A rapid realignment of the liquid crystal display market is under way, with Toshiba set to buy Panasonic’s stake in their lossmaking LCD joint venture.
Toshiba is in talks to buy Panasonic’s 40 per cent stake in Toshiba Matsushita Display Technology, the world’s second-largest maker of small LCD panels used in devices such as mobile phones, according to a person close to the discussions. The price is expected to be several billion yen.
Panasonic is the latest Japanese manufacturer to try to leave the fragmented sector because of heavy losses caused by the economic downturn. Seiko Epson is in talks with Sony about the transfer of its small LCD assets, while NEC is closing a Japanese plant that makes the panels.
Toshiba Matsushita Display has suffered from falling prices, and the company’s internal forecast is for an operating loss of Y30bn on sales of Y270bn ($2.8bn) in the year to March 2009. In 2008, the company had 10.3 per cent of the market for small and medium-sized LCD panels by value, according to the research company DisplaySearch, second only to Sharp.
Although Panasonic is driving the deal, it would also be Toshiba’s latest investment in a struggling electronic components business at a time when its own balance sheet is under severe pressure. Toshiba’s expected net loss of Y280bn in the financial year that ends on Wednesday is likely to leave shareholder equity at less than 10 per cent of total capital.
Toshiba is buying Fujitsu’s hard disk drive business for a price expected to be around Y30bn and investing in a new lithium-ion battery business.
Panasonic declined to comment on a possible deal with Toshiba but said that, in general, the company’s strategy is to focus on large display panels used to make TVs. Panasonic is a leading maker of plasma television panels and is also investing heavily in a plant to make large liquid crystal panels.
Toshiba also declined to comment.

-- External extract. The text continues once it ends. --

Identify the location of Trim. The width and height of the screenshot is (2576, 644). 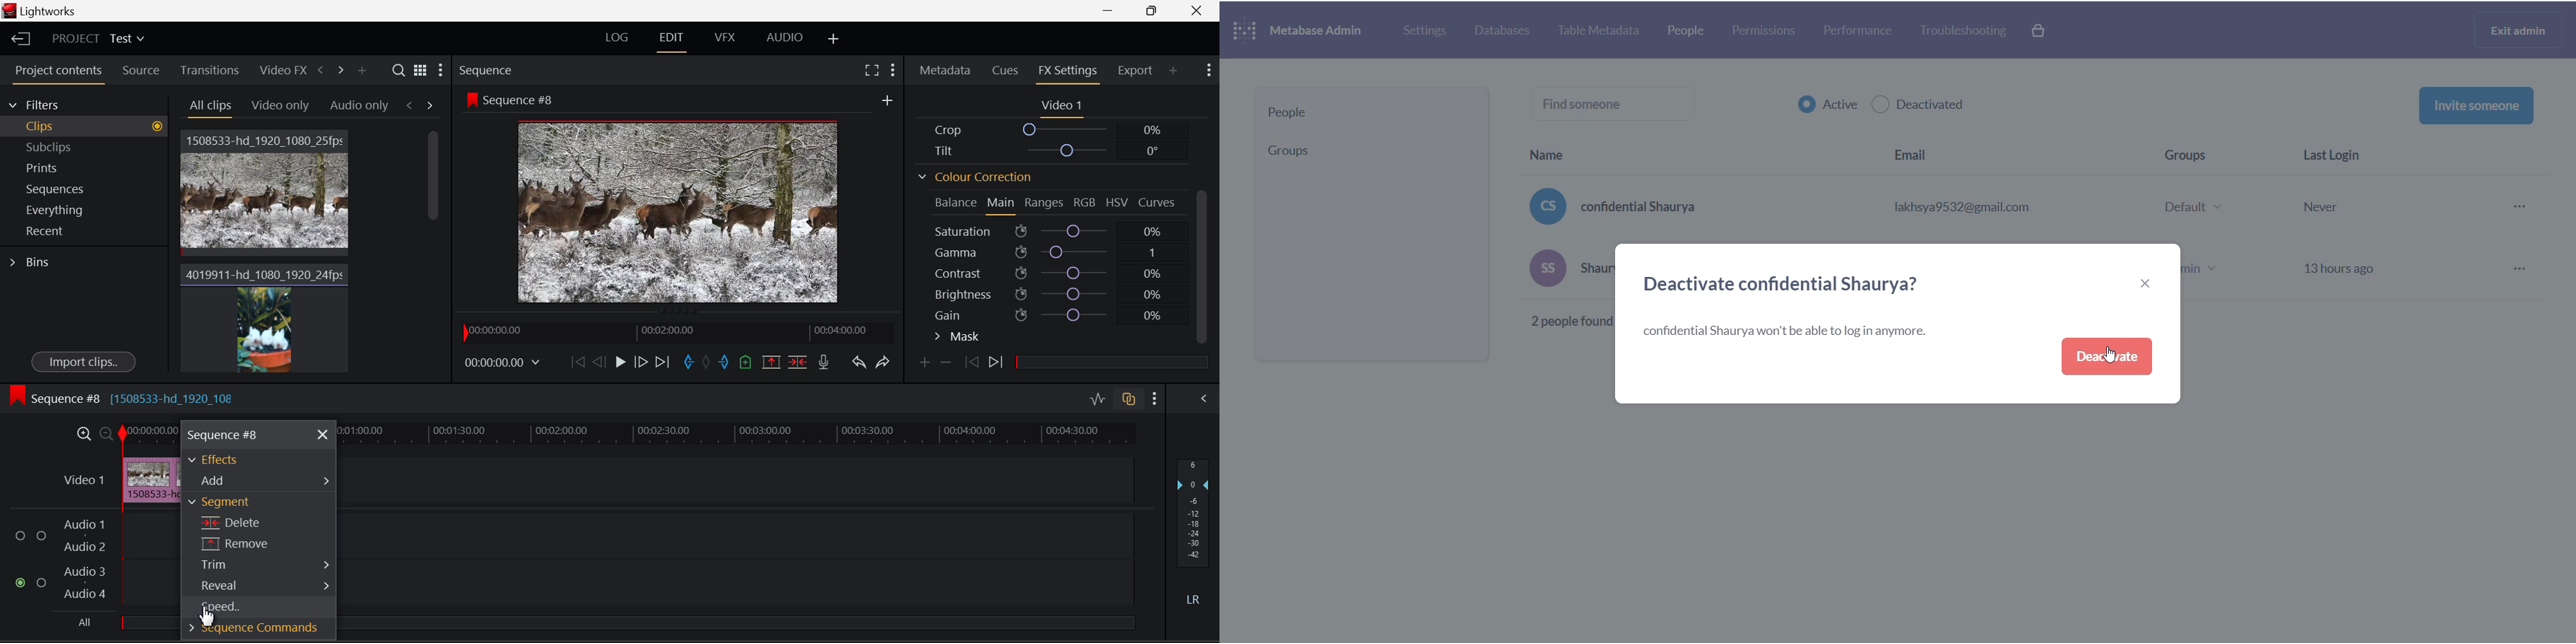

As well as LCDs, however, Toshiba Matsushita Display is seen as attractive because of its strong position in research on organic light-emitting diodes, or OLED, a technology that may displace LCD in the future.
Toshiba Matsushita Display recently delayed investment in a new factory to mass produce small OLED panels due to the economic conditions, but owning the company outright could help Toshiba to commercialise larger OLED panels for televisions.
Panasonic has its own OLED development programme, but selling its share in TMD would be seen as a sign that it does not think the new technology will take off quickly.